Do you coordinate your Extended Health and Dental Care claims? Important changes on how reimbursement is calculated
RSB (Retirement & Survivor Benefits) plan members who are enrolled in more than one Extended Health or Dental Care plan have the ability to coordinate reimbursement between their plans (for example, between your RSB plan (primary plan) and your spouse/partner’s employer/retirement plan (secondary plan)). This allows for the portion of an eligible claim that is not paid by the first plan to be submitted to the second plan for consideration for reimbursement and may allow for up to 100% of the reasonable and customary amount* of the claim to be paid.
Effective Dec. 1, 2015, any amount that Sun Life reimburses as the second payer will be calculated based on the reasonable and customary amount of the expense instead of the submitted amount.
Example: Your spouse recently went to see a physiotherapist and was charged $90 for the visit. The claim was first submitted by your spouse to their employer/retirement’s extended health plan, which reimbursed $50. The remaining $40 was then submitted to the RSB plan.
The RSB plan is the second payer and will calculate the amount eligible for reimbursement as follows*:
These changes were made by Sun Life to align with industry practice. The impact will be minimal or none if your health practitioner, pharmacist or dentist charges at or below the reasonable and customary amount. If they charge above reasonable and customary, you will be responsible for the additional cost.
You can view a list of reasonable and customary charges for common paramedical practitioners on the UBC Benefits website, or contact Sun Life directly at 1-800-361-6212.
*Reasonable & customary amount:
There is a range of fees that are typically charged for items/services covered under Extended Health plans in each province. Sun Life and other insurance companies use these "reasonable and customary" fees as the basis for pricing their benefit plans and paying claims.
A reasonable and customary limit applies to all eligible expenses under Extended Health and Dental Care plans (for example, prescription drugs, paramedical services, medical equipment and supplies, hospital room rates, other services such as eye exams, eyewear, ambulance charges, dental procedures, etc).
Applying a reasonable and customary limit to a medical expense ensures that the group policy only reimburses the cost of a service or supply that is reasonable and typically charged in the geographic region in which the expense was incurred. It protects the plan against excess costs a provider may charge a customer with insurance, versus a cash-paying customer.
- Current reasonable and customary amount for physiotherapy in British Columbia: $80
- Maximum eligible for reimbursement under the RSB extended health plan: $80
- Amount reimbursed by spouse’s extended health plan: $50
- Amount reimbursed by RSB extended health plan = $80 minus $50 = $30
Prior to the change, the amount reimbursed would have been $40 ($90 – $50) and based on the amount submitted ($90), rather than the reasonable & customary charge ($80).

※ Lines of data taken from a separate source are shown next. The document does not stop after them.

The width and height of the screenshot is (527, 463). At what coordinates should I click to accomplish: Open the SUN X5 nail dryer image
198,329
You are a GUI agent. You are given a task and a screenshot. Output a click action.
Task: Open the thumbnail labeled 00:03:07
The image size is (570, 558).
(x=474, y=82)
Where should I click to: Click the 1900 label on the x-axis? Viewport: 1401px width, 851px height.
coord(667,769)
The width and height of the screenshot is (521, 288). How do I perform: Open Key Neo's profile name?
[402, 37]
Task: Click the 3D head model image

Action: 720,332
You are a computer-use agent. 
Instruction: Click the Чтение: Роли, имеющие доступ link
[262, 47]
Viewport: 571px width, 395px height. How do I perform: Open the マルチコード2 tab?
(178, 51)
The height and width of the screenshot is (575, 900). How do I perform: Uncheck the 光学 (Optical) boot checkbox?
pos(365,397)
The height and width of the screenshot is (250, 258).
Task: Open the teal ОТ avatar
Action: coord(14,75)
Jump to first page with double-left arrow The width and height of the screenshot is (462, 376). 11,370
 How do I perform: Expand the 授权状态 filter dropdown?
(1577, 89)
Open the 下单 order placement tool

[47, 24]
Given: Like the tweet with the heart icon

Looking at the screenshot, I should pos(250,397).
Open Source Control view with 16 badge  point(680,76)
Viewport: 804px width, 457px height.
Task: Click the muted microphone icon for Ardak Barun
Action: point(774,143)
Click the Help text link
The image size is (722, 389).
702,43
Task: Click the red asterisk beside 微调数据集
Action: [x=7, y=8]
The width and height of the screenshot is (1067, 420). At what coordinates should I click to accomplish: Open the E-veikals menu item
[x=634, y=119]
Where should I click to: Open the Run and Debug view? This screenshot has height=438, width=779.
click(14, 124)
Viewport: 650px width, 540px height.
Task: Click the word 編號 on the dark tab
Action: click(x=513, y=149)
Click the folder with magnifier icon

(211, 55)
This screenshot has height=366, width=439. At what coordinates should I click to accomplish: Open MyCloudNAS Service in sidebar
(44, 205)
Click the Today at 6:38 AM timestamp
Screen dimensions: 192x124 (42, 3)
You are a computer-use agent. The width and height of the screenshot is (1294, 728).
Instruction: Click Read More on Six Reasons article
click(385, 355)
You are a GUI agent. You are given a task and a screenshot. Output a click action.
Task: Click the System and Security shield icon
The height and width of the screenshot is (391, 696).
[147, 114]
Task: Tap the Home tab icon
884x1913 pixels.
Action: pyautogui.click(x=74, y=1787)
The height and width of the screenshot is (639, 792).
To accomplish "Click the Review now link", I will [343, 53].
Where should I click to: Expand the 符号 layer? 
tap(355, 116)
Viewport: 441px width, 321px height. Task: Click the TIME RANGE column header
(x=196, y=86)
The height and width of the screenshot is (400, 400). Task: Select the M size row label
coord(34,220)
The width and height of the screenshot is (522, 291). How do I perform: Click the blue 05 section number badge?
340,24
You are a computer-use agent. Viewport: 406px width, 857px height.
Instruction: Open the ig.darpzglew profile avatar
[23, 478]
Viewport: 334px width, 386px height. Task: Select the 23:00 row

Extended Health Care Coverage Requirements
As a Canadian resident, you must be covered by your provincial health care plan to be eligible for coverage under a Sun Life group extended health care benefit
About Extended Health Care
Your employer’s Extended Health Care benefit is meant to supplement coverage provided under your publicly-funded provincial health care plan. This way, you and your dependents have financial assistance for many of your regular and catastrophic medical expenses from both your provincial government plan and your private group insurance plan.
What you need to do
It is important that you are enrolled continuously in your province’s health care plan: active enrollment is mandatory to be eligible for coverage under your employer’s Extended Health Care program.
You can visit your provincial government health plan website, or contact your local provincial office to understand the rules and criteria to keep your provincial health care coverage in place for you and your dependents – both at home and when you travel.
Remember to notify your plan administrator immediately (604-822-4580) if there has been any change to your (or your dependent’s) provincial plan coverage.